◆ Provided records ◆
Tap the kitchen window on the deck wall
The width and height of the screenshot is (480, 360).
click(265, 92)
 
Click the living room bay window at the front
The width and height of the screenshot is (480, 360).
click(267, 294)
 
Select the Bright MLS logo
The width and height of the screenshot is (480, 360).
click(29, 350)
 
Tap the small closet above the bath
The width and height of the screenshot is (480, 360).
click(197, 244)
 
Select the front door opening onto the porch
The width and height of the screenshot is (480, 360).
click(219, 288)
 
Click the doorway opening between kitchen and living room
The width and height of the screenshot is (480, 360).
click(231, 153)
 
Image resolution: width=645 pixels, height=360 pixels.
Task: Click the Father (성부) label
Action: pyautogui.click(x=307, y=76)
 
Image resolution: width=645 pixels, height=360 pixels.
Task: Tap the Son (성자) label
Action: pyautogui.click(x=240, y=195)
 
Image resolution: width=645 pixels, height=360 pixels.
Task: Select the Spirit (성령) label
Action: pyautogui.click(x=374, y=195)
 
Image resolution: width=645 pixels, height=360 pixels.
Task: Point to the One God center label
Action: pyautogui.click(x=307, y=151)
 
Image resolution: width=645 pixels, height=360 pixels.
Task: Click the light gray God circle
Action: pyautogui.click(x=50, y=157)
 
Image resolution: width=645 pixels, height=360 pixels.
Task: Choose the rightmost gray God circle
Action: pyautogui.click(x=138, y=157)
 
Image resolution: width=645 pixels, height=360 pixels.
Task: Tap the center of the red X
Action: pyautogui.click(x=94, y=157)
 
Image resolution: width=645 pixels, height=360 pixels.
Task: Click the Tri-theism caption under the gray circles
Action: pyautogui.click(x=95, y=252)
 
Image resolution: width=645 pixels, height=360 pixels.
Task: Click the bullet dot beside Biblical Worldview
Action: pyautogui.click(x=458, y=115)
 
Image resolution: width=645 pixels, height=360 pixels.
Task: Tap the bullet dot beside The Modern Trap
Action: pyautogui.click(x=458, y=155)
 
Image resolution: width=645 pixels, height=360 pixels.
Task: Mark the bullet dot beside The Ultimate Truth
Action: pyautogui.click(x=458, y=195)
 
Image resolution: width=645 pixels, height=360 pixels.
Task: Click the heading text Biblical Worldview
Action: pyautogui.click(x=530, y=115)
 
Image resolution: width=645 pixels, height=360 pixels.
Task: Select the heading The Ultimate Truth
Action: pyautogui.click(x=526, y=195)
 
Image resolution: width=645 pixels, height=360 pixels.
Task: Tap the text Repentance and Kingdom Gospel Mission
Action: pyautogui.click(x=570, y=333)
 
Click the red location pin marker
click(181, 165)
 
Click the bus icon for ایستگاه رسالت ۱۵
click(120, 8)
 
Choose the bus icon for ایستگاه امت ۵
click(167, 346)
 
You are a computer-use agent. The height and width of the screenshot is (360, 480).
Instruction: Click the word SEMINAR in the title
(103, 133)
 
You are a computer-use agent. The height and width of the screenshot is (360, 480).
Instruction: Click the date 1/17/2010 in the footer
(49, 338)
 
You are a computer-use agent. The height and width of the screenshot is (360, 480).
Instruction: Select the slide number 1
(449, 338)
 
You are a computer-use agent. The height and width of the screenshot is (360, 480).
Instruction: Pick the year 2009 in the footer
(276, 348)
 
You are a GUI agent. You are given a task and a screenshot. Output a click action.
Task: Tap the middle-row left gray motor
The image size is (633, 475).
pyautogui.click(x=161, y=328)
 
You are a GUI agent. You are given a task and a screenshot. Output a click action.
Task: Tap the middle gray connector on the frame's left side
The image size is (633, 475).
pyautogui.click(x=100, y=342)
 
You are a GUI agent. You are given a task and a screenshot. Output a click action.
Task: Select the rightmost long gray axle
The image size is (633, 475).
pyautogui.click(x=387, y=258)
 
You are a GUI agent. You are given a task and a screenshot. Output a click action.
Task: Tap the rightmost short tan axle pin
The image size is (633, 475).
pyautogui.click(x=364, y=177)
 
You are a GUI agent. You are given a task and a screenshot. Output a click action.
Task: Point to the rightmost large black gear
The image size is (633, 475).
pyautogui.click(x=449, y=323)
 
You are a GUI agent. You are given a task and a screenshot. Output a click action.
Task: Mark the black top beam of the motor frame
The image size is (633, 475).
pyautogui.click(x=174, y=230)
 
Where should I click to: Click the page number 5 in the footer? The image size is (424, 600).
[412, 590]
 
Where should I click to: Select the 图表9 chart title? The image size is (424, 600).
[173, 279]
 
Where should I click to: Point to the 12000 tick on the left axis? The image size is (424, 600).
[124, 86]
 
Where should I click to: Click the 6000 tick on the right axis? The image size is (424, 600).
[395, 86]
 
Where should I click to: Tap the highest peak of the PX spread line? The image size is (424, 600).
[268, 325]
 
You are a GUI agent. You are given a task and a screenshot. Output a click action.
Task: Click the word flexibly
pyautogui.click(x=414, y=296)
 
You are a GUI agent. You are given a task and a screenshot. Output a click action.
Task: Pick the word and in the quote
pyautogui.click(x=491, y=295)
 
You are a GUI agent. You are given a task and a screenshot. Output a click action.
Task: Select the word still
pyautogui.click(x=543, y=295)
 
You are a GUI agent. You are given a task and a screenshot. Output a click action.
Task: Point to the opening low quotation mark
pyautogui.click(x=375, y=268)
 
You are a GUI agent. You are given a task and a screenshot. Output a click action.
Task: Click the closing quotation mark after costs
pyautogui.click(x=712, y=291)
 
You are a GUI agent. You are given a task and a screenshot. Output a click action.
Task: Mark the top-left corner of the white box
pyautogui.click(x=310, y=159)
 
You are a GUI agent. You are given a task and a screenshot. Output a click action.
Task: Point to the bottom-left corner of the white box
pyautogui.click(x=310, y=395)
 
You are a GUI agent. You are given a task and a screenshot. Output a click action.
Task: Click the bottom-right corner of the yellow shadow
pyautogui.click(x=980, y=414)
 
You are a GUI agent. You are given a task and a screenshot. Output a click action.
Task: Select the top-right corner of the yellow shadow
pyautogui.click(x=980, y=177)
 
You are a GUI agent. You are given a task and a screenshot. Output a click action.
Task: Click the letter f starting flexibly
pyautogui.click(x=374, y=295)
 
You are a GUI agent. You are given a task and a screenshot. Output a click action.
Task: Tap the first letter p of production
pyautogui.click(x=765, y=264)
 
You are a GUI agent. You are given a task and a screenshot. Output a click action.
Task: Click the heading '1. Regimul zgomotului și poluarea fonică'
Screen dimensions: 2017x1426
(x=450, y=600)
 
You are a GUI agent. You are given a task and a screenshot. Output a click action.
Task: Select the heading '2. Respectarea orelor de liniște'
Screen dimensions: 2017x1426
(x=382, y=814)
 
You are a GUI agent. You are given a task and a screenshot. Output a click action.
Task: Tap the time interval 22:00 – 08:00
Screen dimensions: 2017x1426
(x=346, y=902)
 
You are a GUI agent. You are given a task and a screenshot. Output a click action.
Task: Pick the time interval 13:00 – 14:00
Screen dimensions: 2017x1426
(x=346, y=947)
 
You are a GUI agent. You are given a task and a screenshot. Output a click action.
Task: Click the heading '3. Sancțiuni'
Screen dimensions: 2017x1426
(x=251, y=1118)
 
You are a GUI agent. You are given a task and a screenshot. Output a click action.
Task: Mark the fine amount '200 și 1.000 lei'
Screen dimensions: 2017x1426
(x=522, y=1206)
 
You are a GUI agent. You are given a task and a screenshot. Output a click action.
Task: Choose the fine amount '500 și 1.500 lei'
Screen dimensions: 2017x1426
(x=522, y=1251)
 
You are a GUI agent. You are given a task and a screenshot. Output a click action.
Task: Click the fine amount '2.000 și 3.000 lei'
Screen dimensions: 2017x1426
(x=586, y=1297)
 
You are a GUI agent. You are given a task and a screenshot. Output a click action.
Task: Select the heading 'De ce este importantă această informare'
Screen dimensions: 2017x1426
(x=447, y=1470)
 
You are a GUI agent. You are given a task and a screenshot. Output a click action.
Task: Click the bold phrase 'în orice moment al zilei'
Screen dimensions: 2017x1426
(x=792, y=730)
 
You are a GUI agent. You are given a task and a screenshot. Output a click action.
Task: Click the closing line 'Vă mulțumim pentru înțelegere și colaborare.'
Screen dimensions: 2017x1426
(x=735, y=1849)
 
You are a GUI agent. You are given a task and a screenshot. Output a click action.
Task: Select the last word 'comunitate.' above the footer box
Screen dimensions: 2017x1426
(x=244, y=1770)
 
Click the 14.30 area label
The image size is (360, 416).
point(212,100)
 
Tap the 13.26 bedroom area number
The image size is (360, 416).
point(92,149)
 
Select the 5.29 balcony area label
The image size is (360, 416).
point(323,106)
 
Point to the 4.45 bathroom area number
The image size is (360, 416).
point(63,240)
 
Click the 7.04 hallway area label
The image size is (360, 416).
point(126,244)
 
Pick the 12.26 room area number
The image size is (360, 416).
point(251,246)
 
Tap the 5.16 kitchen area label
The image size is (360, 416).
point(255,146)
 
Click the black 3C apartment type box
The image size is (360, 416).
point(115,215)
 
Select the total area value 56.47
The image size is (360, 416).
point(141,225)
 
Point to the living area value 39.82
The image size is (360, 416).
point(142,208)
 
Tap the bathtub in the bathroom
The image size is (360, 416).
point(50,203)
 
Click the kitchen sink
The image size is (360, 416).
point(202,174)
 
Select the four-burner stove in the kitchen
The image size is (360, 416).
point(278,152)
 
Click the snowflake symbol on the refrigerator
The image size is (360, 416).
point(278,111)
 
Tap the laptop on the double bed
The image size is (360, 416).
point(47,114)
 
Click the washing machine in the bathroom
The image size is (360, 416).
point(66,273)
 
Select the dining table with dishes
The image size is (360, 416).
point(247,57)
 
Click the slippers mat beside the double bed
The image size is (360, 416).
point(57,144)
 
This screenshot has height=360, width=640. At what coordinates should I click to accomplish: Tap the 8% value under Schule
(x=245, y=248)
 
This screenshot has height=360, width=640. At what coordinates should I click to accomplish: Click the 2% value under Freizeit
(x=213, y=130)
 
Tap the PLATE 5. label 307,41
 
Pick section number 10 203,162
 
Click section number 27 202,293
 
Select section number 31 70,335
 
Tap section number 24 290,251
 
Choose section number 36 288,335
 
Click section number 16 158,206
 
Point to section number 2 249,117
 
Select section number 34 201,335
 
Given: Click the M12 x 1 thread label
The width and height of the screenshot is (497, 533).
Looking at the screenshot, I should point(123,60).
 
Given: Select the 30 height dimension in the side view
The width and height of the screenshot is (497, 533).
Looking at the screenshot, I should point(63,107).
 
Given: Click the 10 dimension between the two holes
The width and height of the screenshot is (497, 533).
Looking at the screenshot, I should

◆ To be done ◆
Rewrite the items from the line containing "Click the slippers mat beside the double bed" through the line containing "Select section number 34 201,335", changing every "section number" to "area number" and leaving everything else as it is.

◆ Solution ◆
Click the slippers mat beside the double bed
The image size is (360, 416).
point(57,144)
 
This screenshot has height=360, width=640. At what coordinates should I click to accomplish: Tap the 8% value under Schule
(x=245, y=248)
 
This screenshot has height=360, width=640. At what coordinates should I click to accomplish: Click the 2% value under Freizeit
(x=213, y=130)
 
Tap the PLATE 5. label 307,41
 
Pick area number 10 203,162
 
Click area number 27 202,293
 
Select area number 31 70,335
 
Tap area number 24 290,251
 
Choose area number 36 288,335
 
Click area number 16 158,206
 
Point to area number 2 249,117
 
Select area number 34 201,335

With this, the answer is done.